Top of Passage to read
ORDERED PUBLISHED: July 31, 1998; 10:00 a.m.
NO.
96-CA-2920-MR
LAURA L. WARREN
APPELLANT
APPEAL FROM McCRACKEN CIRCUIT COURT
HONORABLE RON DANIELS, JUDGE
ACTION NO. 95-CR-00023
v.
COMMONWEALTH OF KENTUCKY
APPELLEE
OPINION
AFFIRMING
* * * * * * * * * * * *
BEFORE:
BUCKINGHAM, GARDNER and KNOX, JUDGES.
KNOX, JUDGE.
Laura Warren appeals from an order of the McCracken
Circuit Court entered on October 16, 1996, revoking her
conditional discharge on a misdemeanor offense and sentencing her
to serve twelve (12) months in the county jail consecutive to a
sentence for a felony offense.
We affirm.
On January 31, 1995, the McCracken County Grand Jury
indicted Warren in Case No. 95-CR-23 on one felony count of
Second-Degree Trafficking in a Schedule III Controlled Substance,
First Offense, Kentucky Revised Statute (KRS) 218A.1413.
On July
14, 1995, Warren entered a guilty plea to an amended misdemeanor
offense of Second-Degree Possession of a Controlled Substance,
KRS 218A.1416, pursuant to a plea agreement with the
Commonwealth, in which the Commonwealth agreed to recommend a
sentence of twelve (12) months, and further agreed to take no
position on probation.
Bottom of Passage to read
Top of Dataset excerpts
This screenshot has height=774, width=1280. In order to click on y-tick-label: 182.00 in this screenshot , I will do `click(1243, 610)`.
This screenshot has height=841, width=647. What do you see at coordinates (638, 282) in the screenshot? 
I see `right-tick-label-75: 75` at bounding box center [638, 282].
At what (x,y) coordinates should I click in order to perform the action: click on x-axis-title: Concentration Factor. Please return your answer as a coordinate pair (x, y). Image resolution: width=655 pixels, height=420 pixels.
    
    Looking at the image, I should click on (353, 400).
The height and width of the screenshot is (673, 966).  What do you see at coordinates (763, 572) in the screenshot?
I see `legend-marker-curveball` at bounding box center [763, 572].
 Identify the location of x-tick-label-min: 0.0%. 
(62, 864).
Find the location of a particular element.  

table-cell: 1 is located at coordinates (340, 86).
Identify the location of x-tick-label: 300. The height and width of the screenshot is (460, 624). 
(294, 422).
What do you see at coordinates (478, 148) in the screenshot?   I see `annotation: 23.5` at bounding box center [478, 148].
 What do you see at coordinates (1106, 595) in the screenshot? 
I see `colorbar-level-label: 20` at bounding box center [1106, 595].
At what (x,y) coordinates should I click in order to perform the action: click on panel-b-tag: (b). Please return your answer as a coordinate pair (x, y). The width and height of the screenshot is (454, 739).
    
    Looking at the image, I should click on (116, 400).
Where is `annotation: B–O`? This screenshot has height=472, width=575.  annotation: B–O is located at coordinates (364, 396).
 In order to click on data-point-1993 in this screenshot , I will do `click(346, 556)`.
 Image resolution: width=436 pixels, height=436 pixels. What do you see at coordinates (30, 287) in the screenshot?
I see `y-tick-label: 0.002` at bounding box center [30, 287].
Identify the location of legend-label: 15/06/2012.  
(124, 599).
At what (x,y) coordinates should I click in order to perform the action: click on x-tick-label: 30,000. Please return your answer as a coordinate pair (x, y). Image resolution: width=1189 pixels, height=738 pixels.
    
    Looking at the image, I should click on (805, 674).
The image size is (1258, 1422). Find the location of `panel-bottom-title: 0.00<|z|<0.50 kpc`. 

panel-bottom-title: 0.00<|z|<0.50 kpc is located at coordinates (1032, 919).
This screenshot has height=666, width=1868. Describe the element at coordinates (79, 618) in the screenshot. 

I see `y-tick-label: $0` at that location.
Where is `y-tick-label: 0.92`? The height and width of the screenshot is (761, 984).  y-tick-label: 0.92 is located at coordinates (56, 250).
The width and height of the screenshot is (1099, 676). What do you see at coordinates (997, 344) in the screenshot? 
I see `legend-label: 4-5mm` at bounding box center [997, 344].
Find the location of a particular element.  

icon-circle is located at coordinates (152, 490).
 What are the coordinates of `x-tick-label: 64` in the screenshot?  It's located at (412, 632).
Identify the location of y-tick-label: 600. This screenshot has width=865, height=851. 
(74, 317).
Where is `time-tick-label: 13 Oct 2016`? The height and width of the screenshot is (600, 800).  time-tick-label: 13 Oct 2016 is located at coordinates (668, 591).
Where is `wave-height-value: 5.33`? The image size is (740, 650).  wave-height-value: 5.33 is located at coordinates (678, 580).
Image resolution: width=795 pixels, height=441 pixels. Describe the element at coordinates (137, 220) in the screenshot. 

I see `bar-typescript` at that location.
Bottom of Dataset excerpts
▸ **Instructions to follow**
Can you write out the court opinion word for word between "COMMONWEALTH OF KENTUCKY" and "a felony offense.", inclusive?

▸ **Reply to the exercise**
COMMONWEALTH OF KENTUCKY
APPELLEE
OPINION
AFFIRMING
* * * * * * * * * * * *
BEFORE:
BUCKINGHAM, GARDNER and KNOX, JUDGES.
KNOX, JUDGE.
Laura Warren appeals from an order of the McCracken
Circuit Court entered on October 16, 1996, revoking her
conditional discharge on a misdemeanor offense and sentencing her
to serve twelve (12) months in the county jail consecutive to a
sentence for a felony offense.